DATA SUPPLIED section start

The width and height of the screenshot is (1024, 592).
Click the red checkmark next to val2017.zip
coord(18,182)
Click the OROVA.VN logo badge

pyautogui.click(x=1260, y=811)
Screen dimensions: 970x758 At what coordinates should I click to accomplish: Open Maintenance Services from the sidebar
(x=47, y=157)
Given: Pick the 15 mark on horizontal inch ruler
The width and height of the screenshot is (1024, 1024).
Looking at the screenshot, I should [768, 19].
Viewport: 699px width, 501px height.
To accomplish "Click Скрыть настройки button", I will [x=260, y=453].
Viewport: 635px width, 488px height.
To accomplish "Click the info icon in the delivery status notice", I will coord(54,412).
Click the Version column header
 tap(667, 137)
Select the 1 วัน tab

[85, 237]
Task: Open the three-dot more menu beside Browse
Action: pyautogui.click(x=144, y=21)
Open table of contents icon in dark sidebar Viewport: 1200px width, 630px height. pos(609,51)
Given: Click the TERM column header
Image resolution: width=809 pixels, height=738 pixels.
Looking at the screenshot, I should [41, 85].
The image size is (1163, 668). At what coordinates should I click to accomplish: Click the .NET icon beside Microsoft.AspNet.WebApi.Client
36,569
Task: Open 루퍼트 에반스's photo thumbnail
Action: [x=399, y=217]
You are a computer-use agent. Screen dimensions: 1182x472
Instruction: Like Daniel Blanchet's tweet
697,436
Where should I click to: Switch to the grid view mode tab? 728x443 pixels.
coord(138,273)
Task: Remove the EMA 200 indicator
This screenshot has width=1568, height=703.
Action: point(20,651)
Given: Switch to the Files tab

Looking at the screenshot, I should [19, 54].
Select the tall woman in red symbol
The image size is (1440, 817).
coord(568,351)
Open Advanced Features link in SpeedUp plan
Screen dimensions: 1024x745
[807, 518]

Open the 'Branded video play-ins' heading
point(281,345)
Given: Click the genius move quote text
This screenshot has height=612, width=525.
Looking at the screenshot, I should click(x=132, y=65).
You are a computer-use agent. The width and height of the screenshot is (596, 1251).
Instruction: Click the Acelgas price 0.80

DATA SUPPLIED section end

**YOUR ASSIGNMENT:**
Retype each of the preceding records exactly as printed.

**WRITTEN SOLUTION:**
The width and height of the screenshot is (1024, 592).
Click the red checkmark next to val2017.zip
coord(18,182)
Click the OROVA.VN logo badge

pyautogui.click(x=1260, y=811)
Screen dimensions: 970x758 At what coordinates should I click to accomplish: Open Maintenance Services from the sidebar
(x=47, y=157)
Given: Pick the 15 mark on horizontal inch ruler
The width and height of the screenshot is (1024, 1024).
Looking at the screenshot, I should [768, 19].
Viewport: 699px width, 501px height.
To accomplish "Click Скрыть настройки button", I will [x=260, y=453].
Viewport: 635px width, 488px height.
To accomplish "Click the info icon in the delivery status notice", I will coord(54,412).
Click the Version column header
 tap(667, 137)
Select the 1 วัน tab

[85, 237]
Task: Open the three-dot more menu beside Browse
Action: pyautogui.click(x=144, y=21)
Open table of contents icon in dark sidebar Viewport: 1200px width, 630px height. pos(609,51)
Given: Click the TERM column header
Image resolution: width=809 pixels, height=738 pixels.
Looking at the screenshot, I should [41, 85].
The image size is (1163, 668). At what coordinates should I click to accomplish: Click the .NET icon beside Microsoft.AspNet.WebApi.Client
36,569
Task: Open 루퍼트 에반스's photo thumbnail
Action: [x=399, y=217]
You are a computer-use agent. Screen dimensions: 1182x472
Instruction: Like Daniel Blanchet's tweet
697,436
Where should I click to: Switch to the grid view mode tab? 728x443 pixels.
coord(138,273)
Task: Remove the EMA 200 indicator
This screenshot has width=1568, height=703.
Action: point(20,651)
Given: Switch to the Files tab

Looking at the screenshot, I should [19, 54].
Select the tall woman in red symbol
The image size is (1440, 817).
coord(568,351)
Open Advanced Features link in SpeedUp plan
Screen dimensions: 1024x745
[807, 518]

Open the 'Branded video play-ins' heading
point(281,345)
Given: Click the genius move quote text
This screenshot has height=612, width=525.
Looking at the screenshot, I should click(x=132, y=65).
You are a computer-use agent. The width and height of the screenshot is (596, 1251).
Instruction: Click the Acelgas price 0.80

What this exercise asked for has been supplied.